-- ASSIGNMENT --
Your output should consist solely of the lines from the one with "Where should I click to: Click into" through the end of the records, reproduced exactly, both ends included.

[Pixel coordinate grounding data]

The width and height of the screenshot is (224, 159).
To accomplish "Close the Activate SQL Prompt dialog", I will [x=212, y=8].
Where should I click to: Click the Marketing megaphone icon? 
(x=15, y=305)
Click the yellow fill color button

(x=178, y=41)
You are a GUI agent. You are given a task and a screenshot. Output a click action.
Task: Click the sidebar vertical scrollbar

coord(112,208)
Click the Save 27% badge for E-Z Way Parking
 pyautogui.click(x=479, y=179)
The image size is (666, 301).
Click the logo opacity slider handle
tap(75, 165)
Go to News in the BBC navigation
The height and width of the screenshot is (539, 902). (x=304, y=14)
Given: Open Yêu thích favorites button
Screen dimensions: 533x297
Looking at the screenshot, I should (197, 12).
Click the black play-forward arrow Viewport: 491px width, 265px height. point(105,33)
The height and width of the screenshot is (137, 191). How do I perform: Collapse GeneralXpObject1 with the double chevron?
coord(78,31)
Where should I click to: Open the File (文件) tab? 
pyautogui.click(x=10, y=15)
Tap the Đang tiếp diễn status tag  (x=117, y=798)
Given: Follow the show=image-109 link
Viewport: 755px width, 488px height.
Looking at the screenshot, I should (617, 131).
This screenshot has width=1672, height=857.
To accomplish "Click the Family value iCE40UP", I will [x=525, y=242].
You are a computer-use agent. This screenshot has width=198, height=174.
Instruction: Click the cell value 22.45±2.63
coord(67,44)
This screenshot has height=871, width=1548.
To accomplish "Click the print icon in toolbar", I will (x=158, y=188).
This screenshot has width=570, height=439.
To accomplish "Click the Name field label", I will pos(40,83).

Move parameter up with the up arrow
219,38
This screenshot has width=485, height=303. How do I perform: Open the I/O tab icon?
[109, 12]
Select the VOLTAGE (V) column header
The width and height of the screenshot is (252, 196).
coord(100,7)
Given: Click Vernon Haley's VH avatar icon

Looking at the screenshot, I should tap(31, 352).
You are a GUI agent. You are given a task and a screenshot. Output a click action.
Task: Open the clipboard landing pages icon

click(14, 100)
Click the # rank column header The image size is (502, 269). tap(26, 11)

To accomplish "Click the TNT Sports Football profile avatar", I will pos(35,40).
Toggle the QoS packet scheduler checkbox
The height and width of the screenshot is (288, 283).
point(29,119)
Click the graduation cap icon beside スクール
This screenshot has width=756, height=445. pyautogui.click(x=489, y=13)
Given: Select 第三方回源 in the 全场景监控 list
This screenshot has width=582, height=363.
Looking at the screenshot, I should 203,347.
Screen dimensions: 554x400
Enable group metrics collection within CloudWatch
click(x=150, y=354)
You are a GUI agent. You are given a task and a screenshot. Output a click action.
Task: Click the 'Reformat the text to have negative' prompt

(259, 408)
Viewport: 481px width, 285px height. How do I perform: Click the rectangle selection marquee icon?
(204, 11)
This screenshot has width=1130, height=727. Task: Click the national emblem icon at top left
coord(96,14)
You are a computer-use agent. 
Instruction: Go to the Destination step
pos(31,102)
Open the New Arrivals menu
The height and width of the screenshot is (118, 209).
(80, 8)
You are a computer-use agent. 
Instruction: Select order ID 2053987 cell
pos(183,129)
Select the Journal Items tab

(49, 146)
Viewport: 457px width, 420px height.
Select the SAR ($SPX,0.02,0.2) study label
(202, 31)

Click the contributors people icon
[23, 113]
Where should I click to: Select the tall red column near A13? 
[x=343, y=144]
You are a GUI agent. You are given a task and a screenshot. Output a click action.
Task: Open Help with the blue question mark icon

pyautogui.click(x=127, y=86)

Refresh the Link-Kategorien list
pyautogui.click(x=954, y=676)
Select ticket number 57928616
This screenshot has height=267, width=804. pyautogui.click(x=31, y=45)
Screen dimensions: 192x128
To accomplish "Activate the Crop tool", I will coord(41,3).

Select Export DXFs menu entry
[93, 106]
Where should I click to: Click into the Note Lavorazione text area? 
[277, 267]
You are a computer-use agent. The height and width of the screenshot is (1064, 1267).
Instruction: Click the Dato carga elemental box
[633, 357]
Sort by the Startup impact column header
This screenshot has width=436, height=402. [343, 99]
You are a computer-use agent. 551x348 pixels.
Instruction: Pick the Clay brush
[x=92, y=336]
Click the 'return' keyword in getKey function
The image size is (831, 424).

-- TASK SOLUTION --
Where should I click to: Click into the Note Lavorazione text area? 
[277, 267]
You are a computer-use agent. The height and width of the screenshot is (1064, 1267).
Instruction: Click the Dato carga elemental box
[633, 357]
Sort by the Startup impact column header
This screenshot has width=436, height=402. [343, 99]
You are a computer-use agent. 551x348 pixels.
Instruction: Pick the Clay brush
[x=92, y=336]
Click the 'return' keyword in getKey function
The image size is (831, 424).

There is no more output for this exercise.